Establishing a professional identity

Success in SMITHSEx is often perceived as a significant achievement, contributing to professional identity formation. This is not surprising, given the hard work and individual sacrifices involved. In the UK and Canada (but not New Zealand and Australia), specialist college fellowships are generally conferred after SMITHSEx success rather than at the completion of training, implicitly valuing the examination over the whole training program. A shared professional identity can be a positive force and is heavily linked to SMITHSEx success, as people are inclined to identify with the shared investment in training time and cognitive ability (Molleman and Rink Citation2015). Some have commented that SMITHSEx are intentionally set at a very high standard by specialties to safeguard their standing (Bricker Citation2017), more so when at risk of role substitution by non-medical health professionals (Fisher and Schloss Citation2016).

The case for change

One of the primary criticisms of SMITHSEx is that they focus excessively on assessing knowledge. While they may evaluate theoretical understanding and applied knowledge in simulated clinical settings, they often fail to capture essential competencies required for competent workplace performance.
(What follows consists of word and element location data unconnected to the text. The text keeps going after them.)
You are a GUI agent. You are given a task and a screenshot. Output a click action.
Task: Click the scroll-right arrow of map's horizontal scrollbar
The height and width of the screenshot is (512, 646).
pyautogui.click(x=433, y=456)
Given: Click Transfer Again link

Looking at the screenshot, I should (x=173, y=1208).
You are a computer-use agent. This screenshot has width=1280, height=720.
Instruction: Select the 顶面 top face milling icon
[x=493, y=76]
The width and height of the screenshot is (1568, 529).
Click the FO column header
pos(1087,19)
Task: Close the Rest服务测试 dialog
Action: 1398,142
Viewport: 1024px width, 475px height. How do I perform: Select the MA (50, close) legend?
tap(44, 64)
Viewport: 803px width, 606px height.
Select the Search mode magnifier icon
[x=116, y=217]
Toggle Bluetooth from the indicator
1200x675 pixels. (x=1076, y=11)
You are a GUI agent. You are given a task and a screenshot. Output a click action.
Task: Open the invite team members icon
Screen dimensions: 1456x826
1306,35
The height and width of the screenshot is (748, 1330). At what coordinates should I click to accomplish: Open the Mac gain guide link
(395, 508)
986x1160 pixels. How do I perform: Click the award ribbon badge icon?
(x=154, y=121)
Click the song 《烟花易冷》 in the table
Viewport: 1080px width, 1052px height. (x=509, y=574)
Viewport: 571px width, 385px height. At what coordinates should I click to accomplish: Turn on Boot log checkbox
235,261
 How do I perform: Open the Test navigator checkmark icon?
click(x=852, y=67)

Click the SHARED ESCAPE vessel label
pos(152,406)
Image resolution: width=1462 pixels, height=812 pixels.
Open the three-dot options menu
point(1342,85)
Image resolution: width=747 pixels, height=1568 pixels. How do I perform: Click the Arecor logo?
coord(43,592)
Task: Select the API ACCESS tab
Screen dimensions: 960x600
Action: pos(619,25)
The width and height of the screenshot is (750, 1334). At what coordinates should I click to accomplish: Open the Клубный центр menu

For example, in procedural specialties like anaesthesia or orthopaedic surgery, core skills such as tracheal intubation or fracture fixation are better assessed informally in the workplace over an extended period. Additionally, factors like crisis management, procedural skills, professionalism, communication, collaboration, lifelong learning, reflection on practice, and judgement are vital aspects of clinical competence that SMITHSEx often overlook. As a result, SMITHSEx performance alone cannot be considered a reliable indicator of workplace competence; at best, it provides a non-contextual measure of knowledge.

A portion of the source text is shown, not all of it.